Later information indicates the Dad gave some money, and the kid went and bought the gun with it. Dad is off the hook.... unless he KNEW of the felony charge pending and ALSO that the guy had a gun..... and he )dad) failed to report the "felon in possession" status of his son.
Further, we don't yet know the date the felony charge was actually filed..... OR whether the dad knew about it.
How about these two laws:
1. If you provide a gun to anyone who commits a felony using that gun, you are equally guilty of the felony.
2. If you use a gun during a felony, you will be sentenced to 20 years in addition to the sentence for the felony.
Think that might help a bit?
The moral is: Know to whom you are giving/selling a gun, and don't use a gun in a felony.
We now have CNC machine tools and 3D printers that can make guns.

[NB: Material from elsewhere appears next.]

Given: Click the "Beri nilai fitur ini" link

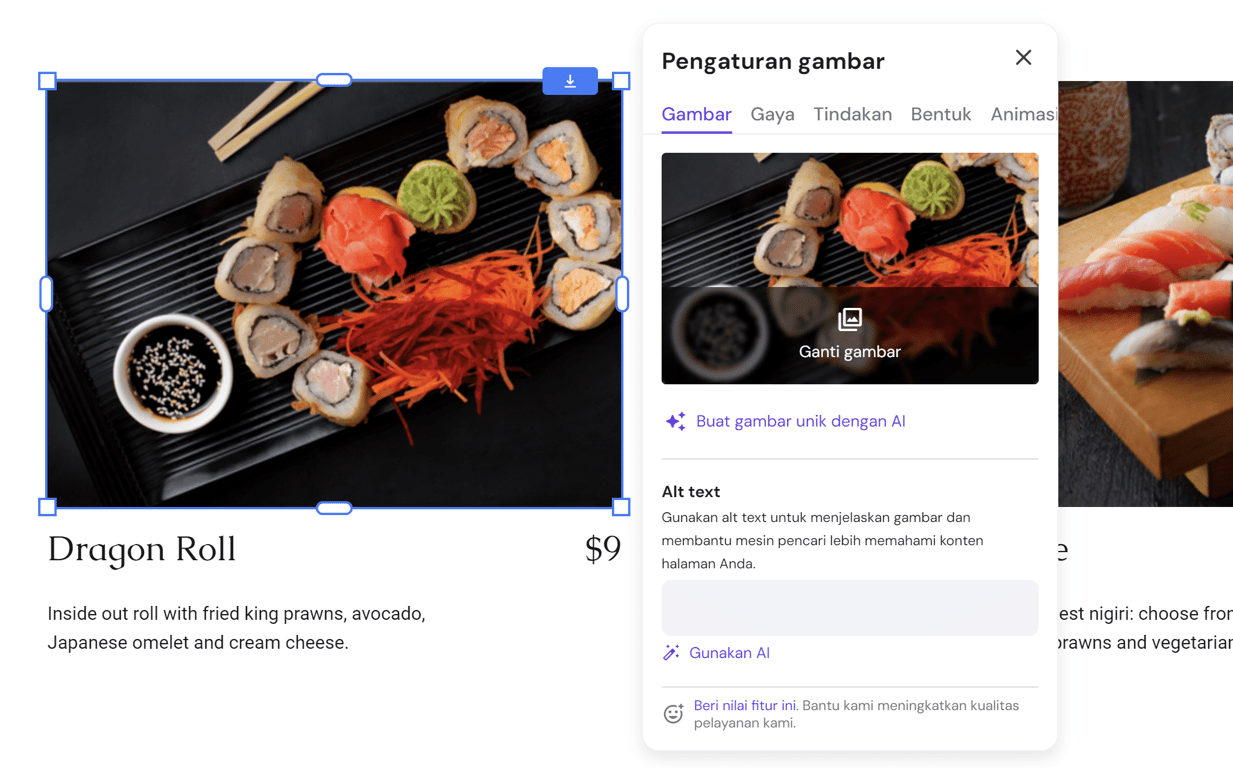Looking at the screenshot, I should tap(744, 705).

Do they need to be registered? What if a gun is made on an unregistered machine tool?
citation for number 1, please? NO ONE is responsible for what a second person does. Unless I had prior knowledge that Charlie would use the gun I gave/sold him in the commission of a felony, I can not possibl be held accountable for Charlie's stupidity.

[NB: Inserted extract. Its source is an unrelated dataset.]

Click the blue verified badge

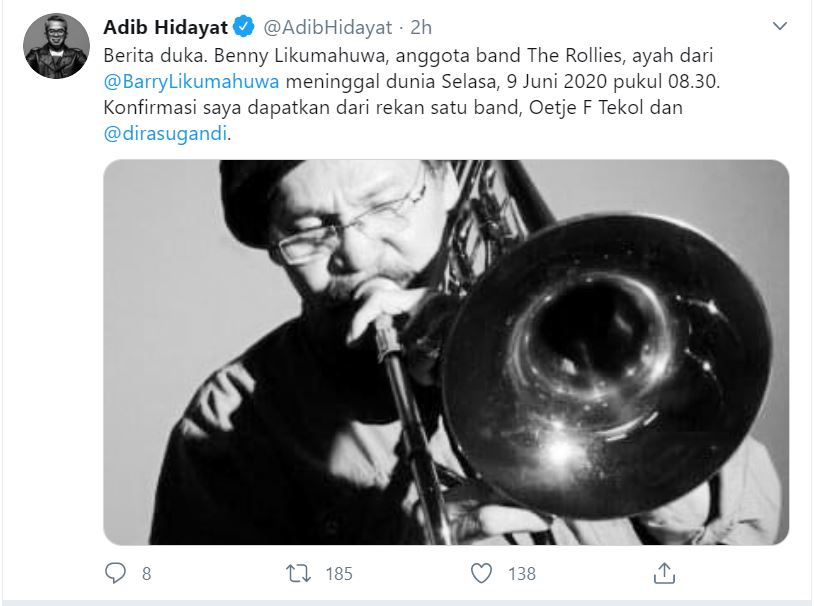coord(243,26)
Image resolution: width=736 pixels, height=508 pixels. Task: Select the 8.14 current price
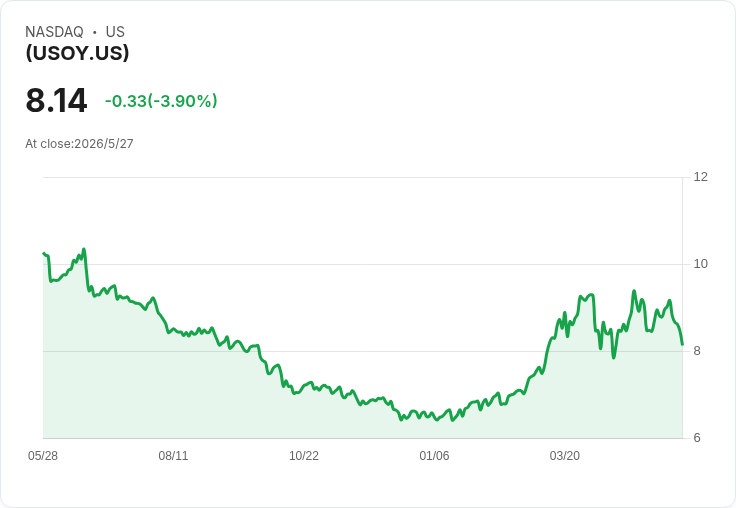(56, 100)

Your second moral is ridiculous: how about DON'T COMMIT A FELONY.
How about you take rule one and fuck the hell off?
I'm told by some Republican "friends" that, "Drugs made him do it".
Stormfront is a hell of a drug.
"So we can prevent tragedy with a law that makes you run gift-giving performed across a gap of two feet in the privacy of a home through a database."
I had to read that sentence five times before I could understand it. Mind if I give it a shot?
"So we can prevent tragedy with a law that makes you run through a database gift-giving performed across a gap of two feet in the privacy of a home?"
Yeah, that's not gonna work either.
It is common for local fuzz to fail to update NICS with every felony charge, particularly if there is a high probability of it being bargained down to a misdemeanor. Then, there is the complete and utter lack of participation of the mental-health community in getting red-flags posted against the names of the real nut jobs.
Often, a pending or open court case is NOT forwarded to the NICS system until the case is closed with a conviction or guily plea. In reality, this guy committed TWO crimes in purchasing the gun at retail. First, he KNEW, or should have known, that his felony charge made hom a prohibited person, debarred the use of arms. Second, he had to have lied on the 4473 form, as there is a tick-box on it that asks if you are under indictment in a felony case. Had he ticked the "yes" box he'd have been denied the sale even before callling NICS. Had he ticked the "no" box he lied on the form.. a felony all by itself.
So the system is flawed.. such that his felony indictment was not relayed to the NICS database before the purchase.
Can somebody please tell me what NEW LAW to further infringe upon MY right to arms would have prevented this person from acquiring the handgun he used in the murder? A three month waiting period perhaps?
The Mad Mommies will try and make hay out of this one... we need to be vigilant that they don't.
Can the victims' families sue the federal government because their required background check failed to keep Roof from buying a gun?
You might well find that "the feds" are immune from action, that is a law suit.
The mere fact that some ridiculous comment or opinion is published in The Washington Post or any other media outlet gives it no validity. The writer is entitled to his opinion, but that's all it is, his opinion, something that others might well disregard.
If there are still problems to be solved rest assured that people skater than us have tried to solve them with no positive results. What makes us human? To err is human. We err a lot. Rules, laws, regulations, codes, statutes and there is no one with any real authority to supervise.